Is it a soundtrack or is it a Bowie album ? Well, both statements can be true. It is (almost) very obviously a soundtrack, based on music written for the BBC adaptation of Hanif Kureishi’s 1990 novel. But Bowie also regarded it as an album in its own right, saying about it himself
“However, left to my own devices these same pieces just took on a life of their own in the studio, the narrative and 70s memories providing a textural backdrop in my imagination that manifested as a truly exciting work situation. In short, I took the TV play motifs and restructured them completely except, that is, for the theme song.” David Bowie, The Buddha Of Suburbia sleeve notes
Bowie’s own website includes it in his discography as a studio album as do many Bowie writers and websites (Nicholas Pegg and The Bowie Bible website for instance). So what is it ? Well…in early 1993 Bowie was interviewed by Hanif Kureishi for a US magazine feature. Kureishi took the opportunity to ask if he could use some of Bowie’s 70’s music in the soundtrack of the forthcoming TV adaptation of his novel and would he like to compose some new pieces for it himself. Bowie’s answer ? “I thought you’d never ask”.

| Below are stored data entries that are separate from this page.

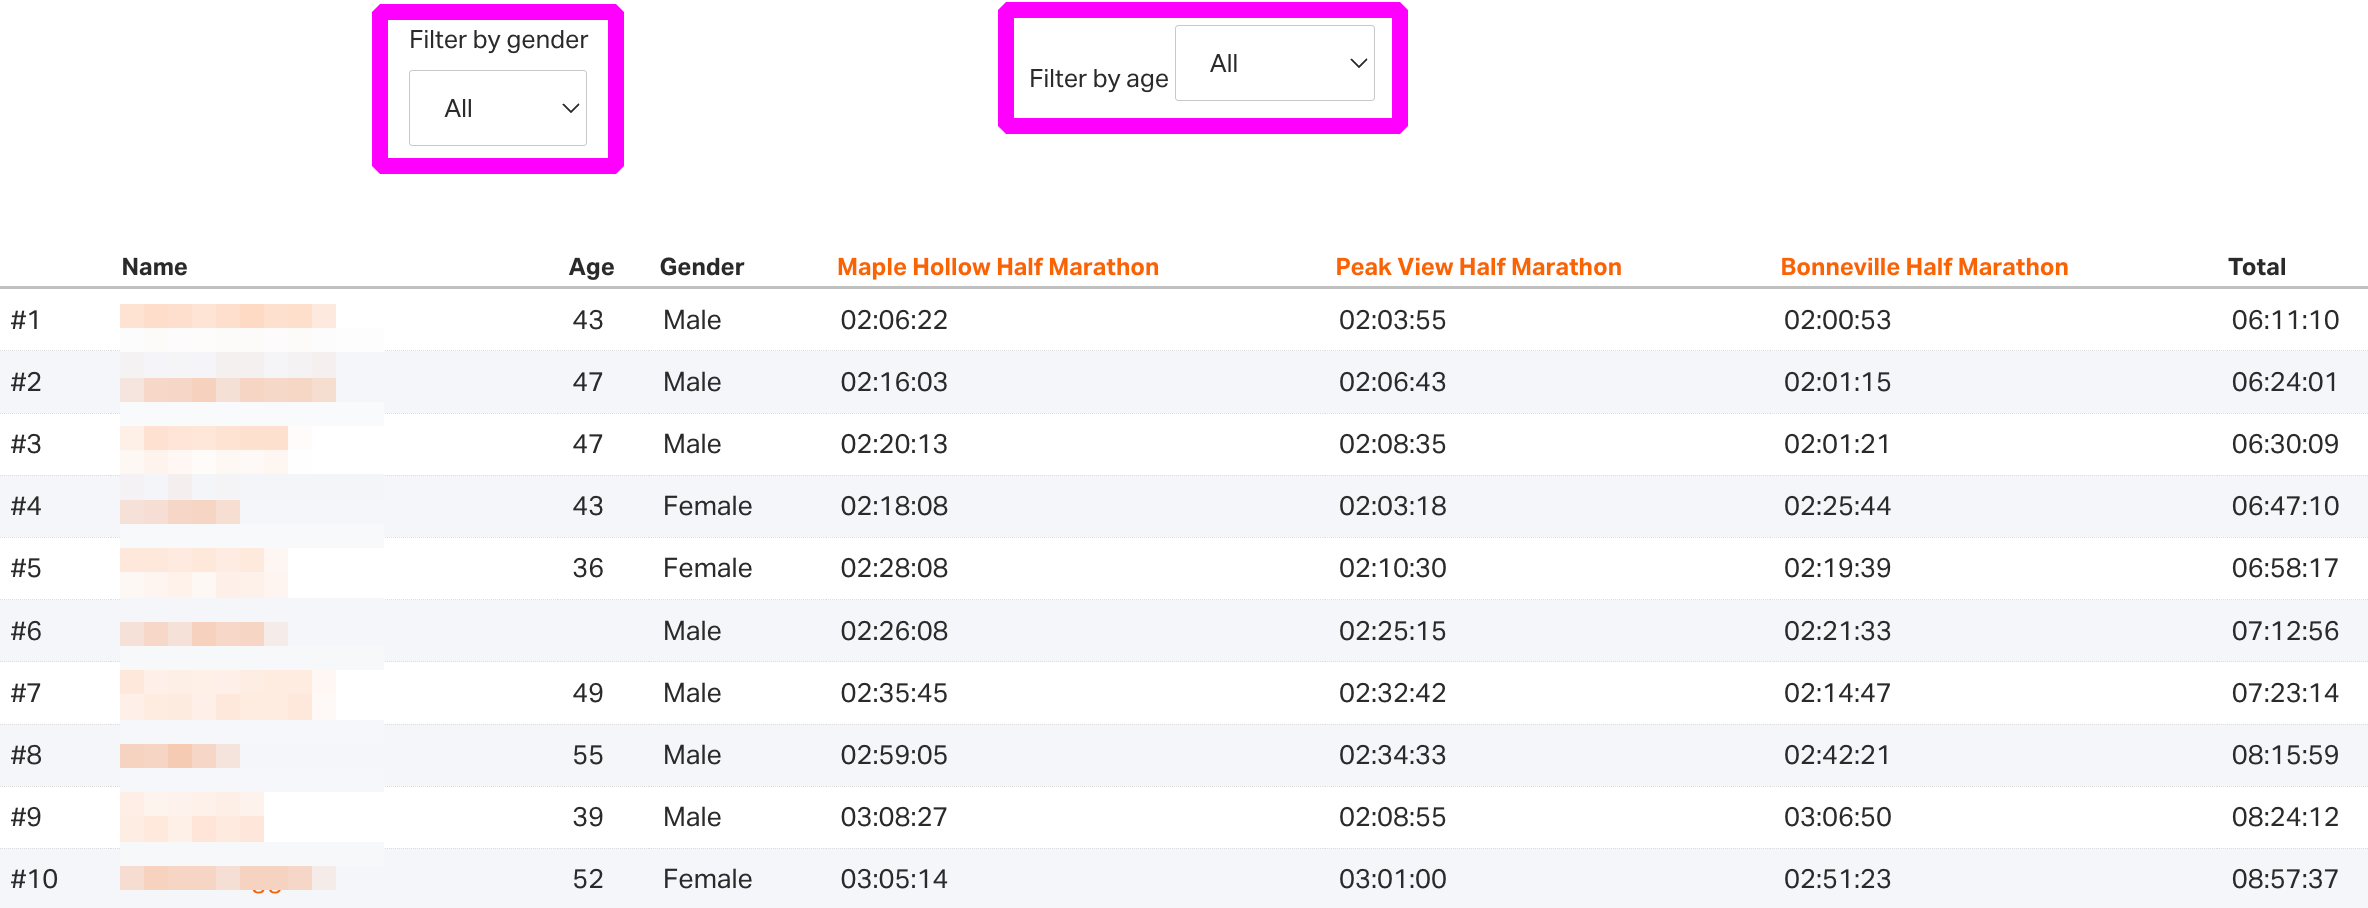This screenshot has height=908, width=2368.
Task: Open the Bonneville Half Marathon link
Action: tap(1923, 267)
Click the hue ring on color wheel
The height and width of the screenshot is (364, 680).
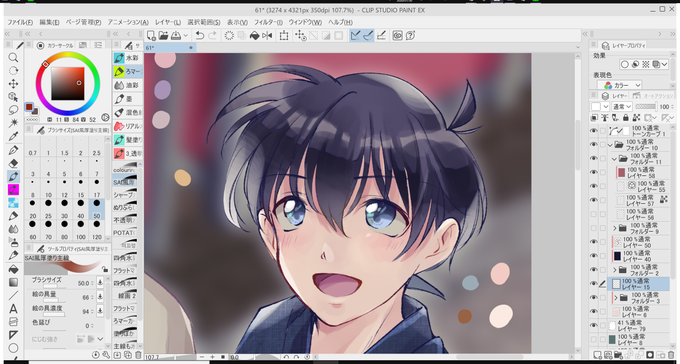68,55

Around 40 short pieces plus the theme song were prepared by Bowie at Mountain Studio in Switzerland with Kureishi there to oversee things. But once the soundtrack was finished Bowie took these short pieces and extended many into longer works. What was eventually released as the soundtrack to “The Buddha of Suburbia” was effectively a new David Bowie album
“The album itself only got one review, a good one as it happens, and is virtually non-existent as far as my catalogue goes – it was designated a soundtrack and got zilch in the way of marketing money. A real shame.” David Bowie, ContactMusic, 23 September 2003
The recording process was quick and used processes not used since the Berlin years. Short pieces were extended, the key was noted and then everything except the rhythmic parts were muted. New music was written to the rhythm tracks in the original key and, when the original music was re-introduced, any harmonic clashes were noted and extended upon. All very Brian Eno like which is perhaps why this album has a feel of “Low” and “Heroes” about it.

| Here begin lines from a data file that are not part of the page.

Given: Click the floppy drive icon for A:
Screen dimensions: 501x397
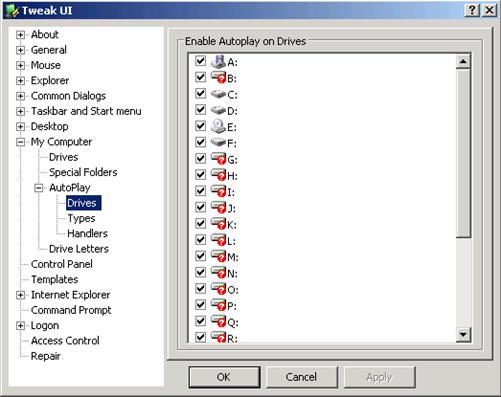Looking at the screenshot, I should point(218,62).
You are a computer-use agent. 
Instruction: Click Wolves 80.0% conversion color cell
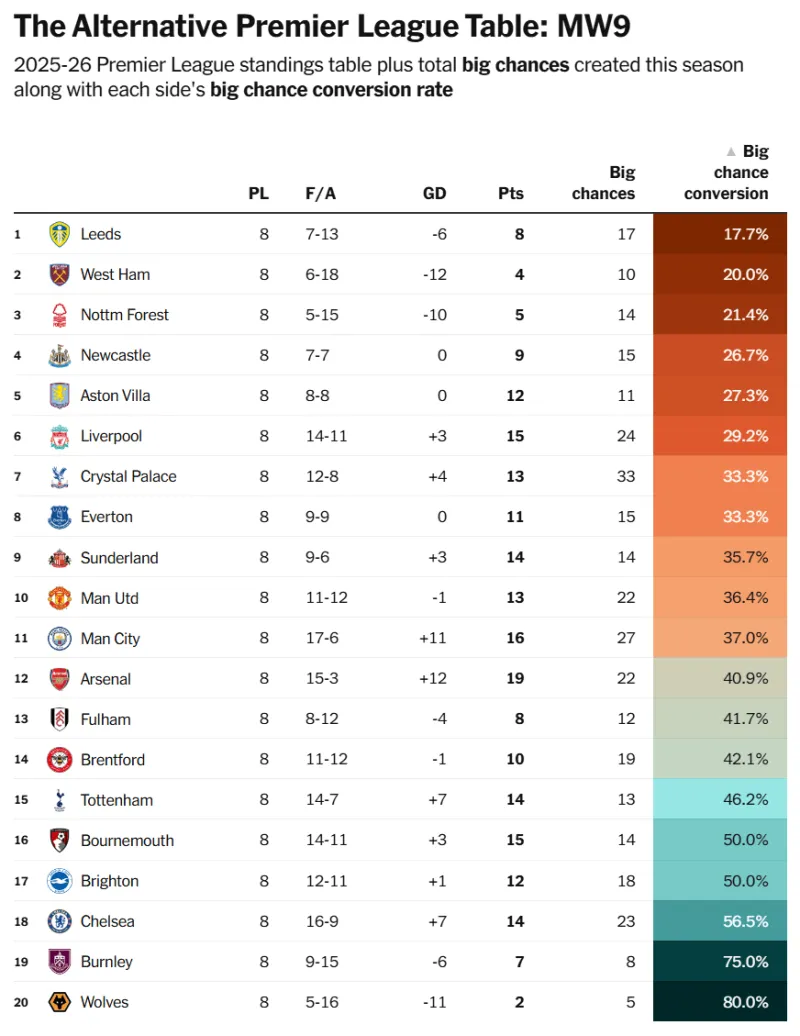tap(720, 1003)
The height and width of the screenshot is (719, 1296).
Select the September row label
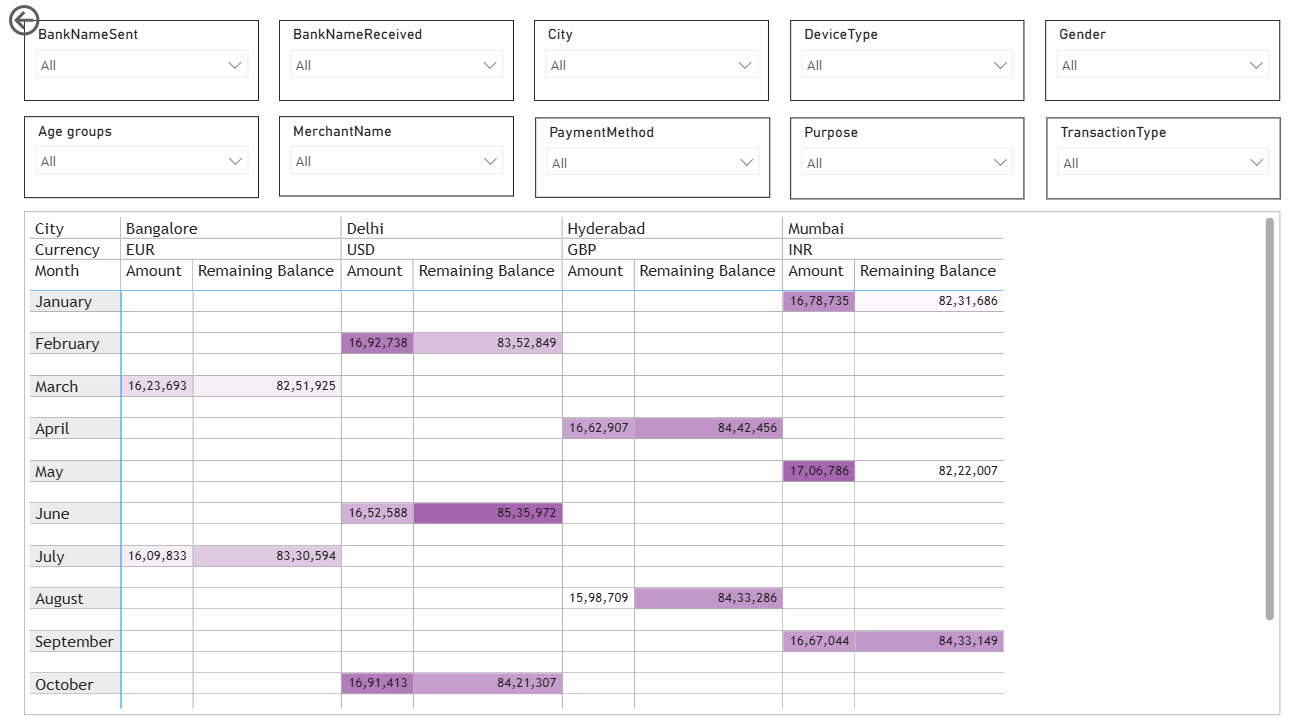coord(74,641)
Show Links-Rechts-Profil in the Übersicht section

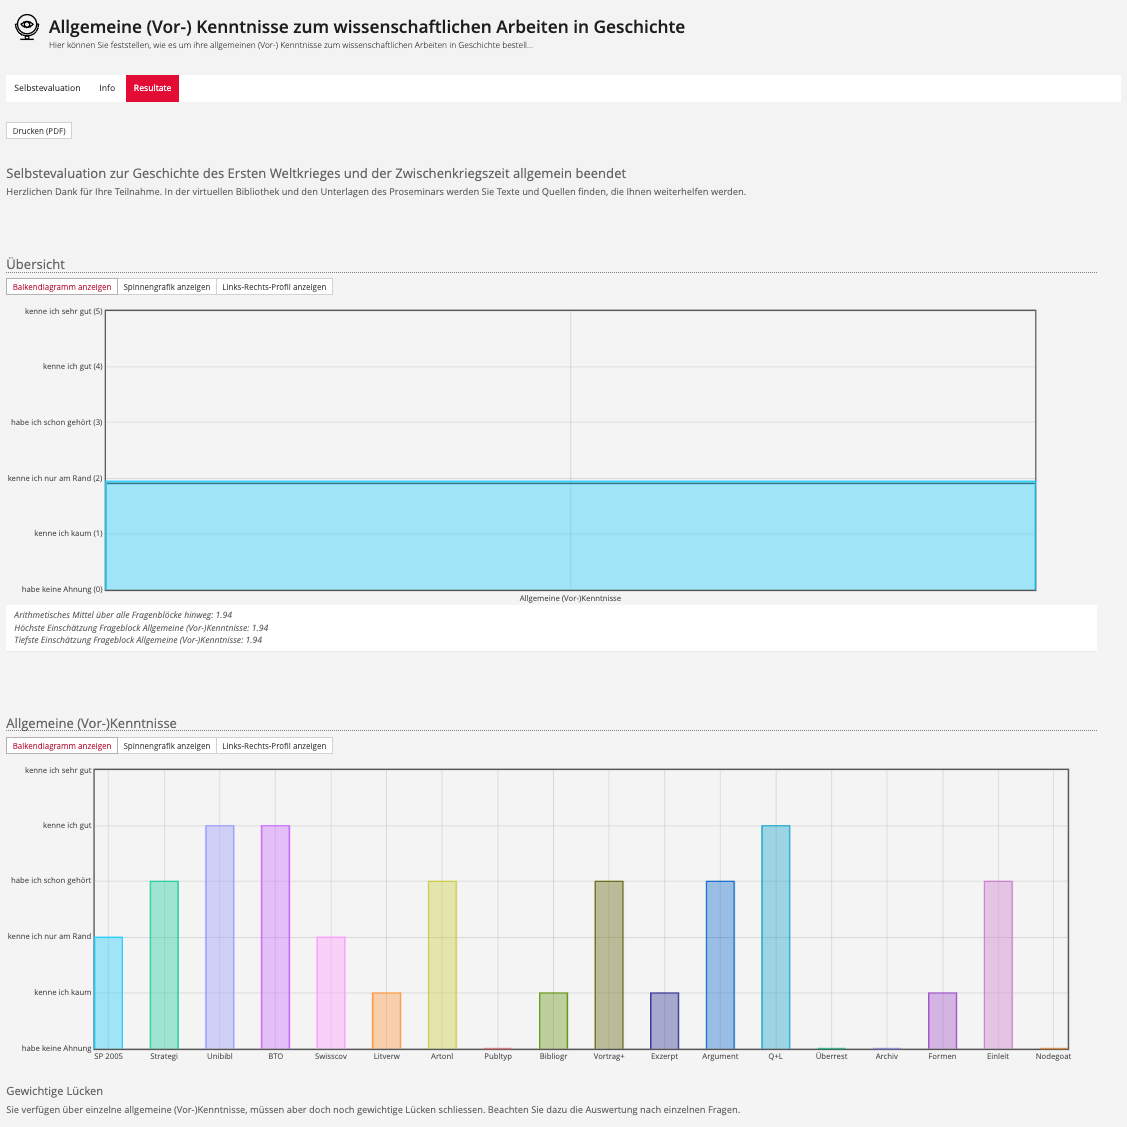(x=274, y=287)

The first half of the album is mostly instrumental, with differing styles like dance music and Jazz, which give it that sense of Berlin. The title song fairly accurately tracks the narrative of the novel, a mixed race teenager who turns to acting and the theatre to escape early 70’s South London, and is a “lost” Bowie classic. It references “Space Oddity” musically and “All The Madmen” lyrically (repeating the “Zane, Zane, Zane, Ouvre le chien” chant) and possibly more that I just haven’t noticed.
The second half of the album is more song based including a first outing for “Strangers When We Meet” which would turn up again on “1.Outside” 2 years later. Considering this was only made a year after “Black Tie White Noise” it is a far more forward looking record than its predecessor which still had a foot firmly planted in the 80’s.

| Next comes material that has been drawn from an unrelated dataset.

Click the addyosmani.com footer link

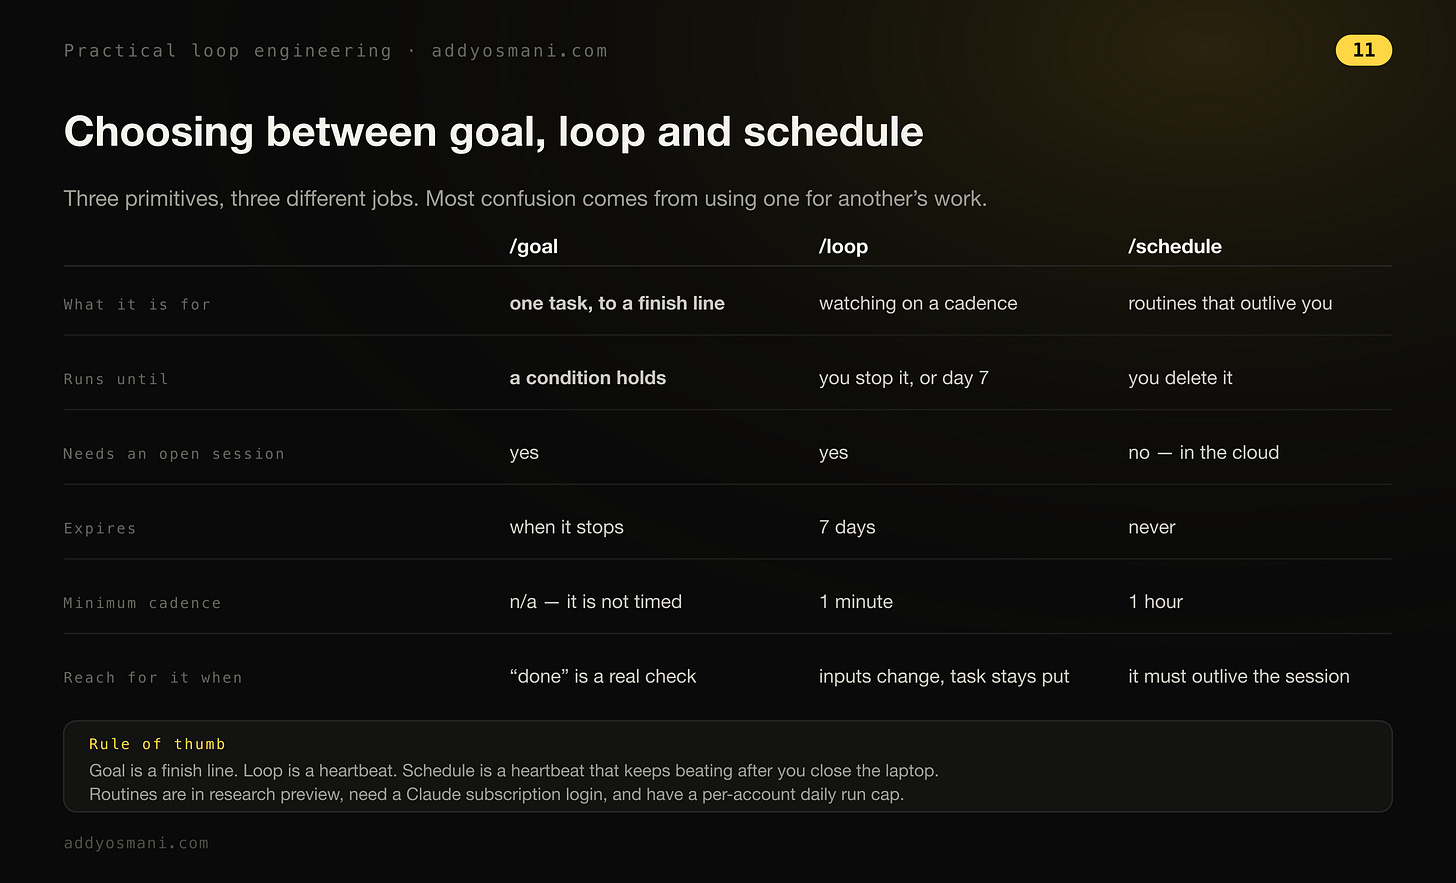[136, 843]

Apart from the theme song none of the music released as the soundtrack of “The Buddha of Suburbia” was actually used in the soundtrack and neither was it meant to be. It had virtually no promotional budget, what little promotion that was done positioned the album as a soundtrack and Bowie’s name is almost invisible on the original artwork. It reached number 87 in the UK charts. Q Magazine gave it a four star review noting “Bowie’s music walks a knife edge once again”. Bowie said in interviews over the ensuing years that it was a personal favourite of his and “I really felt happy making that album”.